A) the aggressive attitude of vertical thinking
B) traditionally western lateral thinking
C) a way to change your point of view
D) how Edward de Bono likes to solve problems
4. The main purpose of this passage is ________.
A) to discuss a major medical breakthrough
B) to introduce a new concept of problem solving
C) to talk about the life of Edward de Bono
D) to contrast Eastern and Western ways of thinking
How to Change Your Point of View
Caroline Seebohm
Dr. Edward Jenner was busy trying to solve the problem of smallpox. After studying case after case, he still found no possible cure. He had reached an impasse in his thinking. At this point, he changed his tactics. Instead of focusing on people who had smallpox, he switched his attention to people who did not have smallpox. It turned out that dairymaids apparently never got the disease. From the discovery that harmless cowpox gave protection against deadly smallpox came vaccination and the end of smallpox as a scourge in the western world.
We often reach an impasse in our thinking. We are looking at a problem and trying to solve it and it seems there is a dead end. It is on these occasions that we become tense, we feel pressured, overwhelmed, in a state of stress. We struggle vainly, fighting to solve the problem.
Dr. Jenner, however, did something about this situation. He stopped fighting the problem and simply changed his point of view—from his patients to dairy maids. Picture the process going something like this: Suppose the brain is a computer. This computer has absorbed into its memory bank all your history, your experiences, your training, your information received through life; and it is programmed according to all this data. To change your point of view, you must reprogramme your computer, thus freeing yourself to take in new ideas and develop new ways of looking at things. Dr. Jenner, in effect, by reprogramming his computer, erased the old way of looking at his smallpox problem and was free to receive new alternatives.

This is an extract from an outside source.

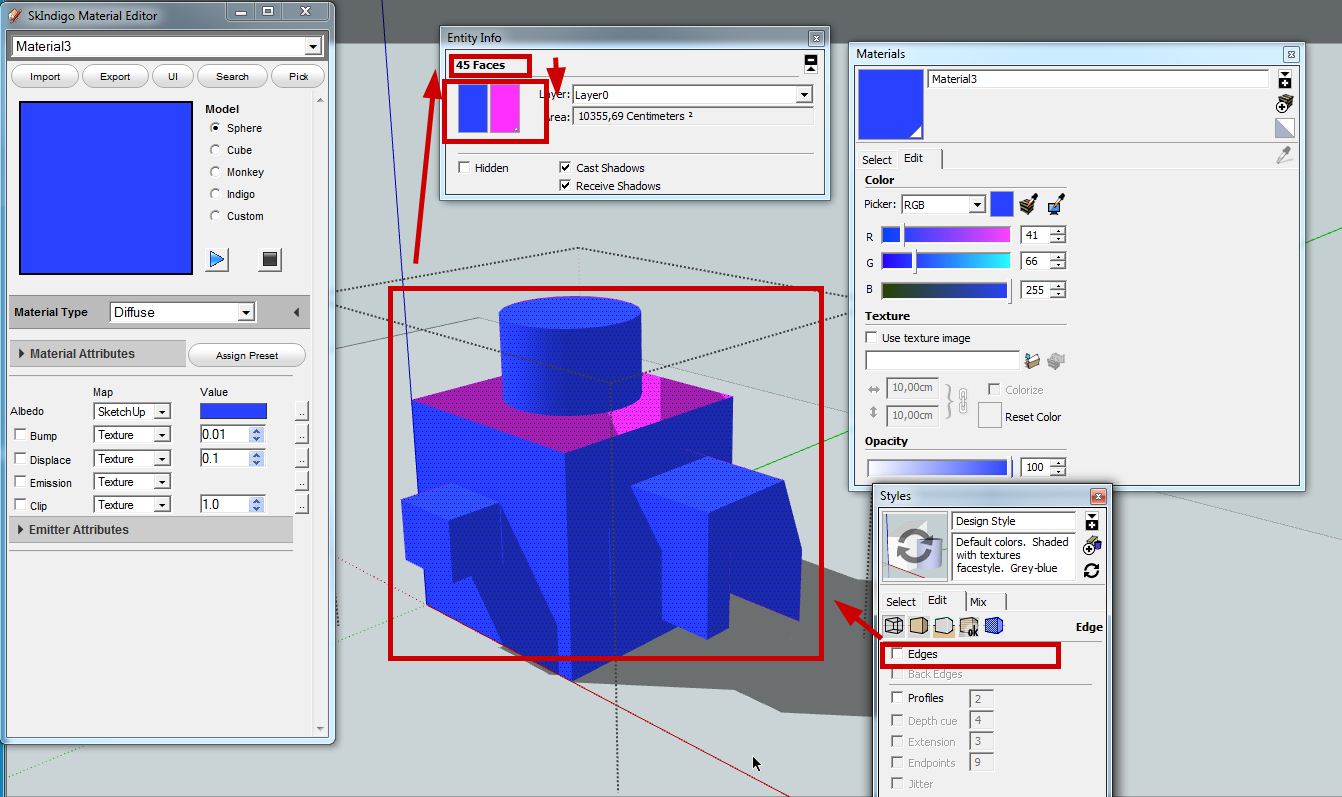Click the Sample Paint eyedropper icon

(x=1285, y=155)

That's all very well, you may say, but how do we actually do that?
Doctor and philosopher Edward de Bono has come up with a technique for changing our point of view, and he calls it Lateral Thinking.
The normal Western approach to a problem is to fight it. The saying, "When the going gets tough, the tough get going," is typical of this aggressive attitude toward problem-solving. No matter what the problem is, or the techniques available for solving it, the framework produced by our Western way of thinking is fight. Dr. de Bono calls this vertical thinking; the traditional, sequential, Aristotelian thinking of logic, moving firmly from one step to the next, like toy blocks being built one on top of the other. The flaw is, of course, that if at any point one of the steps is not reached, or one of the toy blocks is incorrectly placed, then the whole structure collapses. Impasse is reached, and frustration, tension, feelings of fight take over.